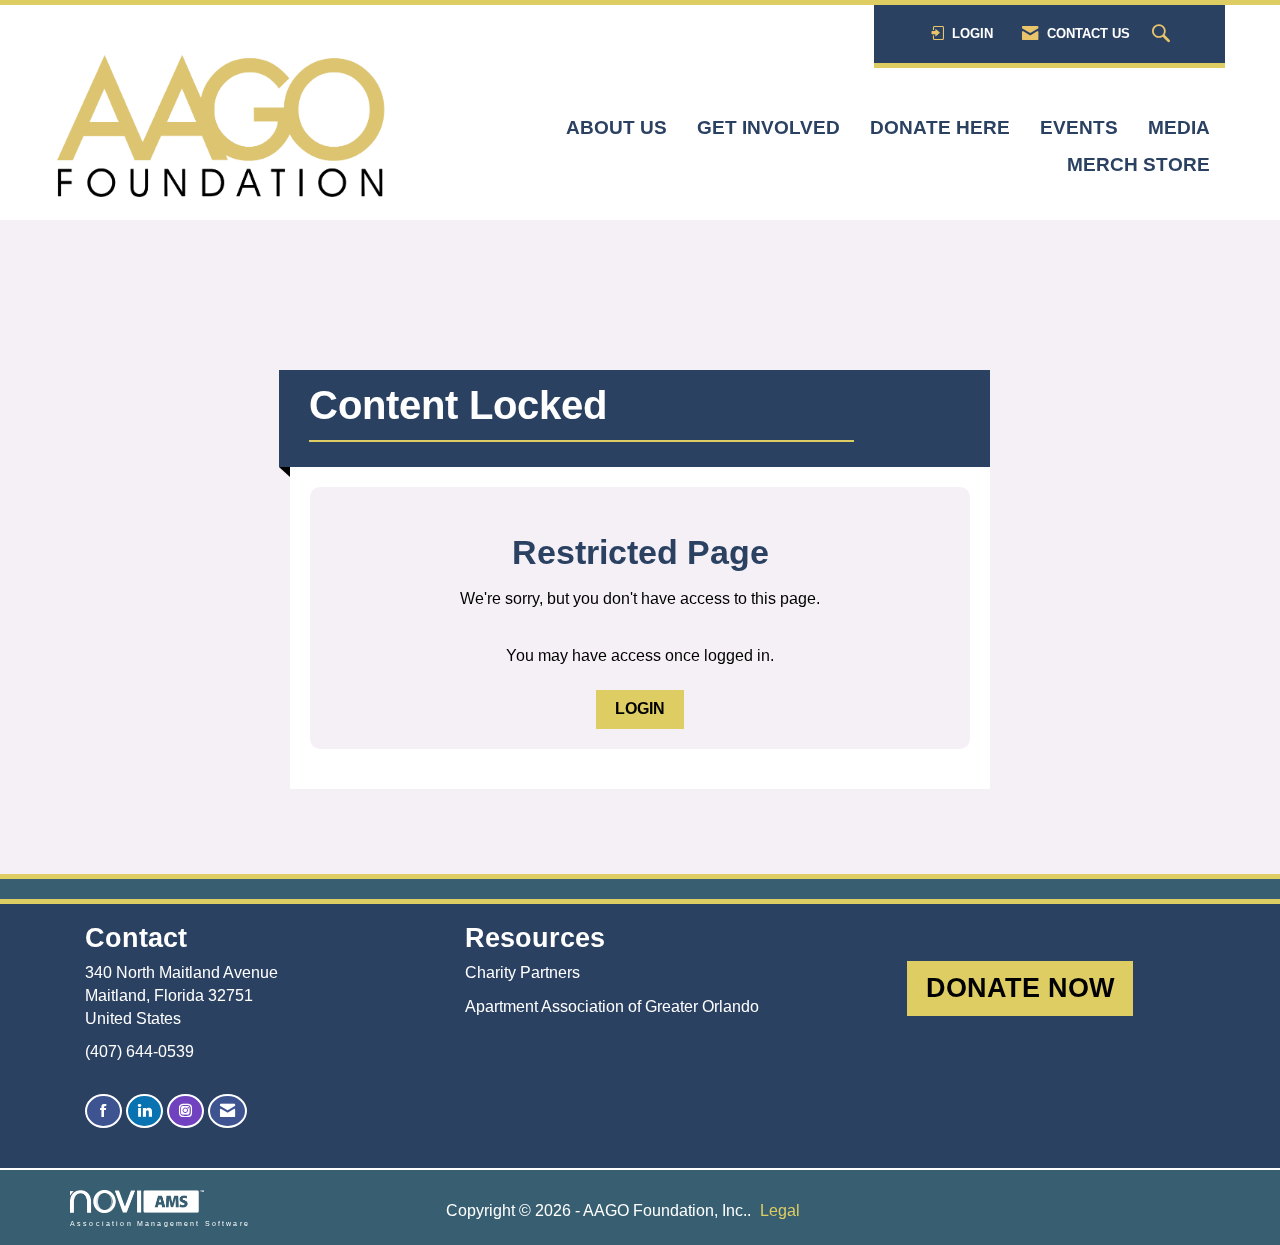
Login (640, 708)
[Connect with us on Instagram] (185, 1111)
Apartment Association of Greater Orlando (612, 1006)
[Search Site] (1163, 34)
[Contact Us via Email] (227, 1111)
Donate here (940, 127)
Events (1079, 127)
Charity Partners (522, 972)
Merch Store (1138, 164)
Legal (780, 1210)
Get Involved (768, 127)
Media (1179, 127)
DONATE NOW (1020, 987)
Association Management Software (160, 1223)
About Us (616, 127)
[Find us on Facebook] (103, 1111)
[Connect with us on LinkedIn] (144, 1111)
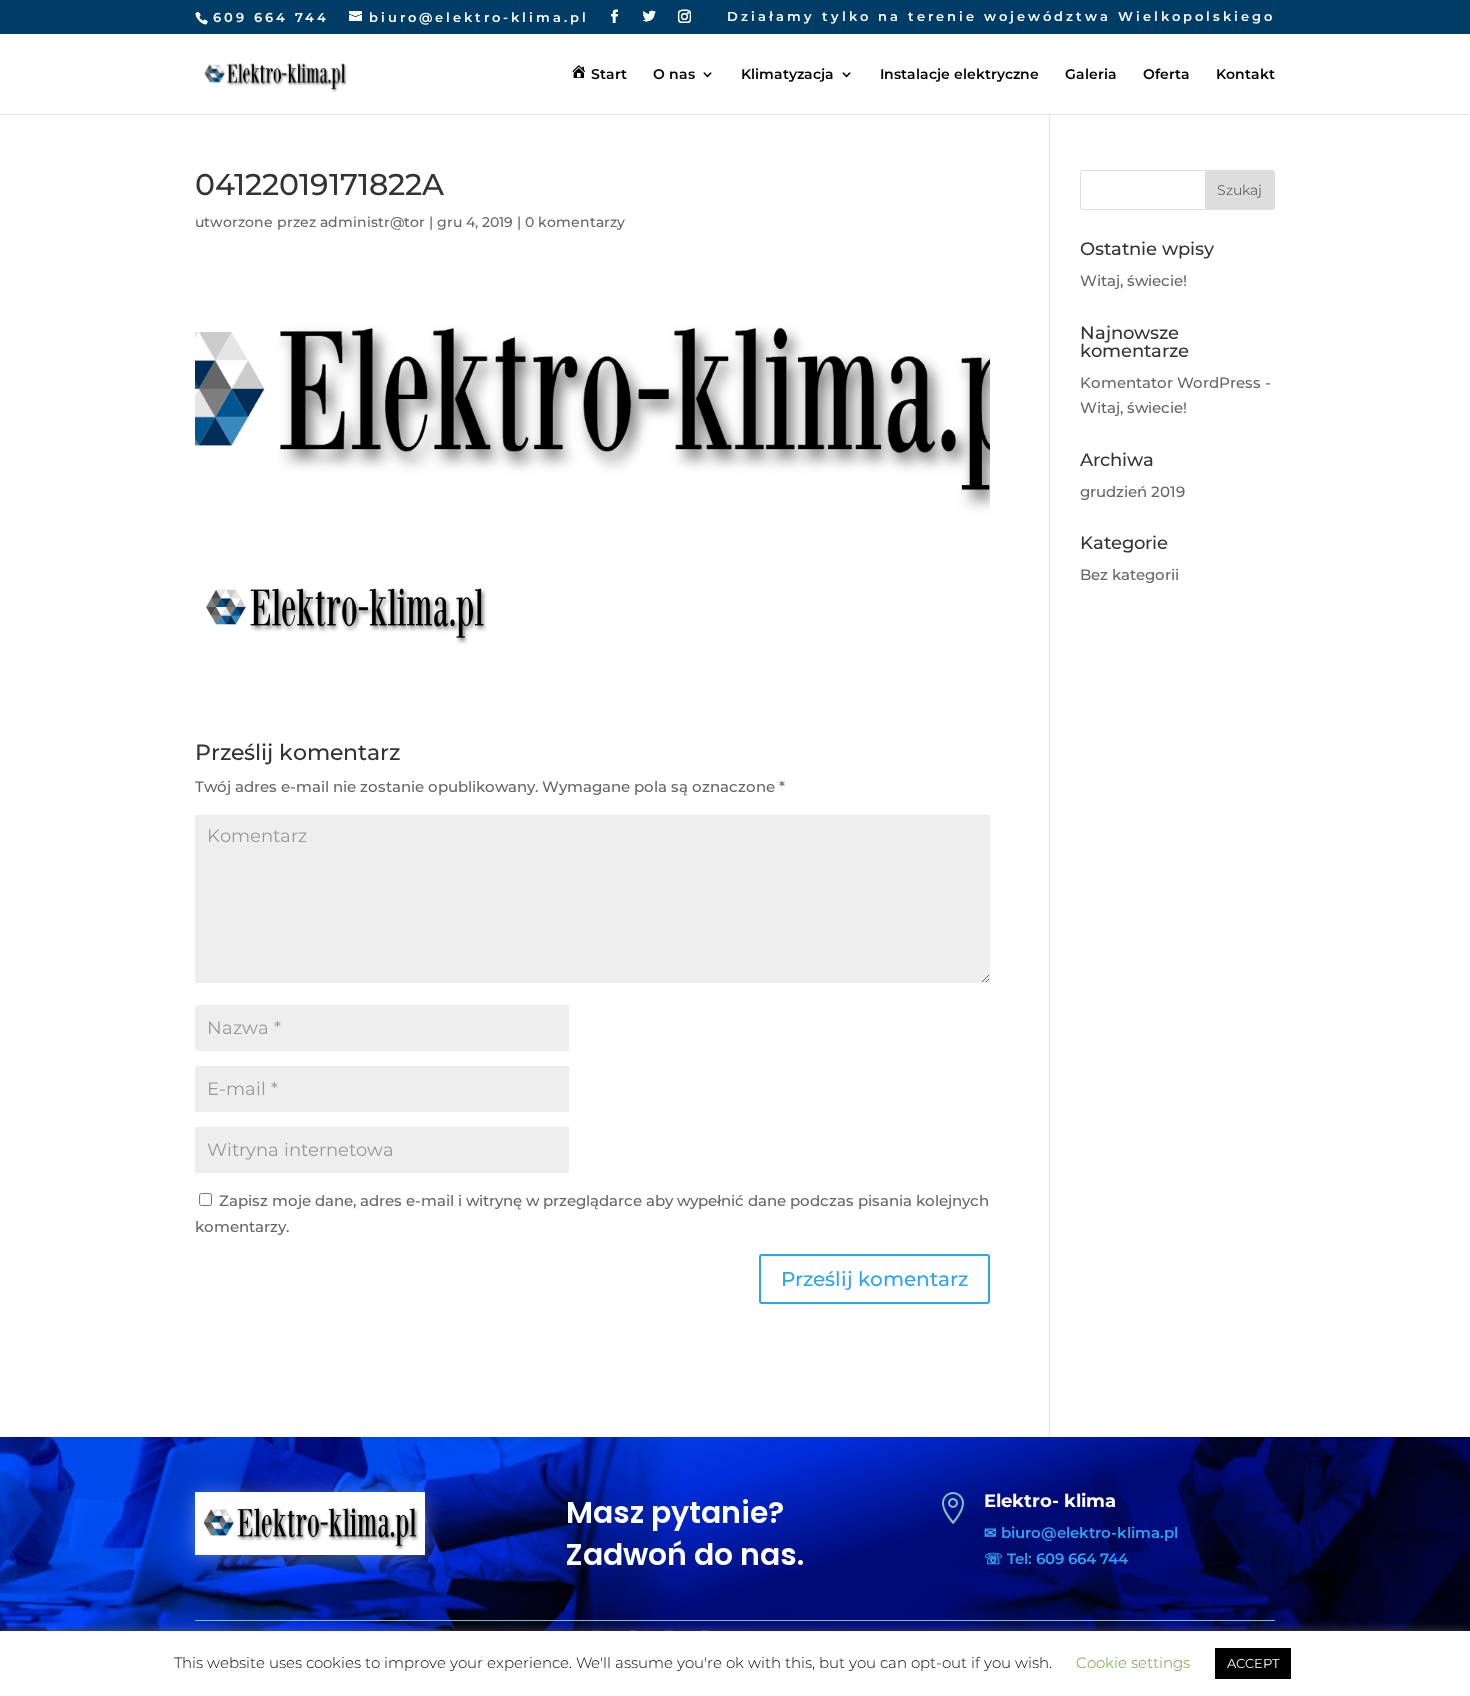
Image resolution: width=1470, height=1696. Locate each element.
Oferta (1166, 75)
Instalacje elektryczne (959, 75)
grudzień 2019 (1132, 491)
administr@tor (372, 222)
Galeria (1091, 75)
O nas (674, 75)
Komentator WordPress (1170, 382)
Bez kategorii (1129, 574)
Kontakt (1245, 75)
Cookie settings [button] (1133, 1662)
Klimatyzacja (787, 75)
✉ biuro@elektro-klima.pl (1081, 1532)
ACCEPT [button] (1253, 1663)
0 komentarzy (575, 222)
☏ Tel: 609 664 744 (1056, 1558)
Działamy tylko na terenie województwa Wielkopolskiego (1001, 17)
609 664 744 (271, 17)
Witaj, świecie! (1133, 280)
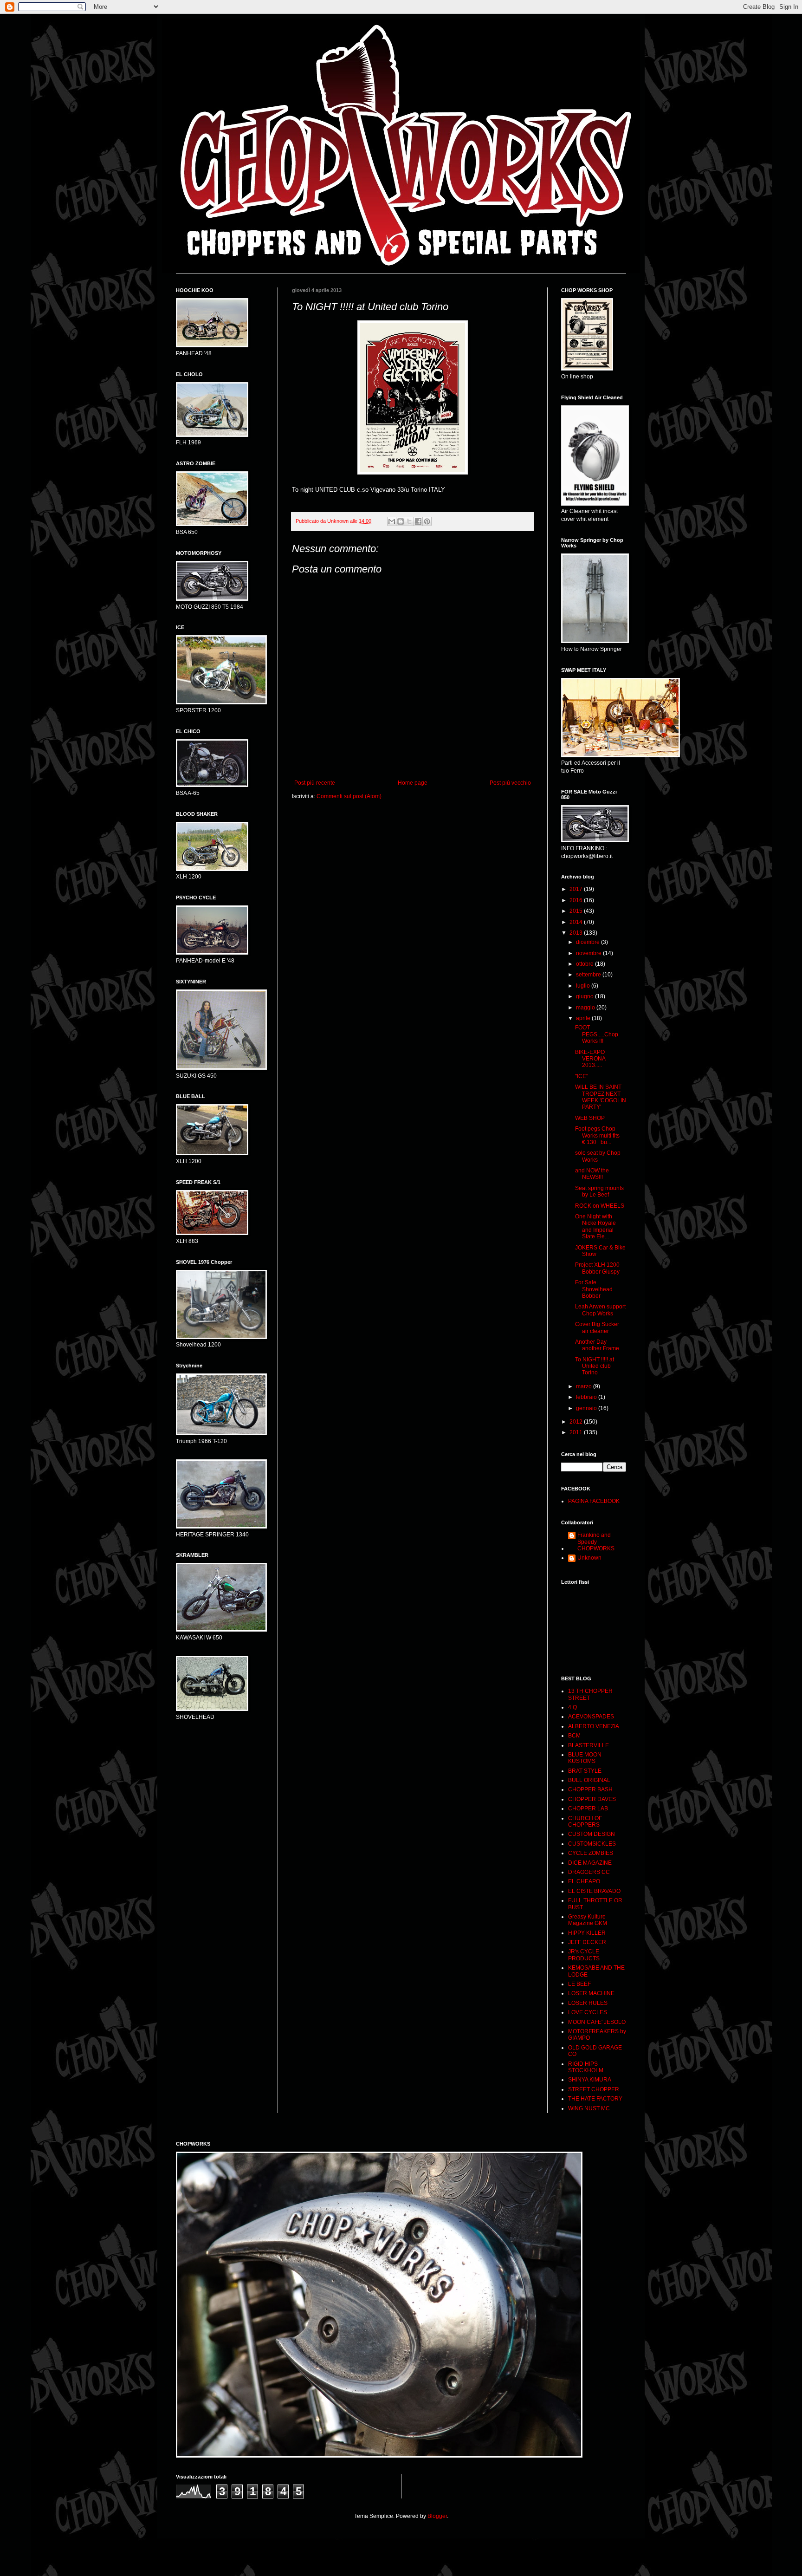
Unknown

•••••

* Instructions to follow
No image belongs in the copy. Transcribe the full listing verbatim.

* Result of the task
Login (640, 708)
[Connect with us on Instagram] (185, 1111)
Apartment Association of Greater Orlando (612, 1006)
[Search Site] (1163, 34)
[Contact Us via Email] (227, 1111)
Donate here (940, 127)
Events (1079, 127)
Charity Partners (522, 972)
Merch Store (1138, 164)
Legal (780, 1210)
Get Involved (768, 127)
Media (1179, 127)
DONATE NOW (1020, 987)
Association Management Software (160, 1223)
About Us (616, 127)
[Find us on Facebook] (103, 1111)
[Connect with us on LinkedIn] (144, 1111)
Image resolution: width=1470, height=1696. Locate each element.
Oferta (1166, 75)
Instalacje elektryczne (959, 75)
grudzień 2019 (1132, 491)
administr@tor (372, 222)
Galeria (1091, 75)
O nas (674, 75)
Komentator WordPress (1170, 382)
Bez kategorii (1129, 574)
Kontakt (1245, 75)
Cookie settings [button] (1133, 1662)
Klimatyzacja (787, 75)
✉ biuro@elektro-klima.pl (1081, 1532)
ACCEPT [button] (1253, 1663)
0 komentarzy (575, 222)
☏ Tel: 609 664 744 (1056, 1558)
Działamy tylko na terenie województwa Wielkopolskiego (1001, 17)
609 664 744 (271, 17)
Witaj, świecie! (1133, 280)
Unknown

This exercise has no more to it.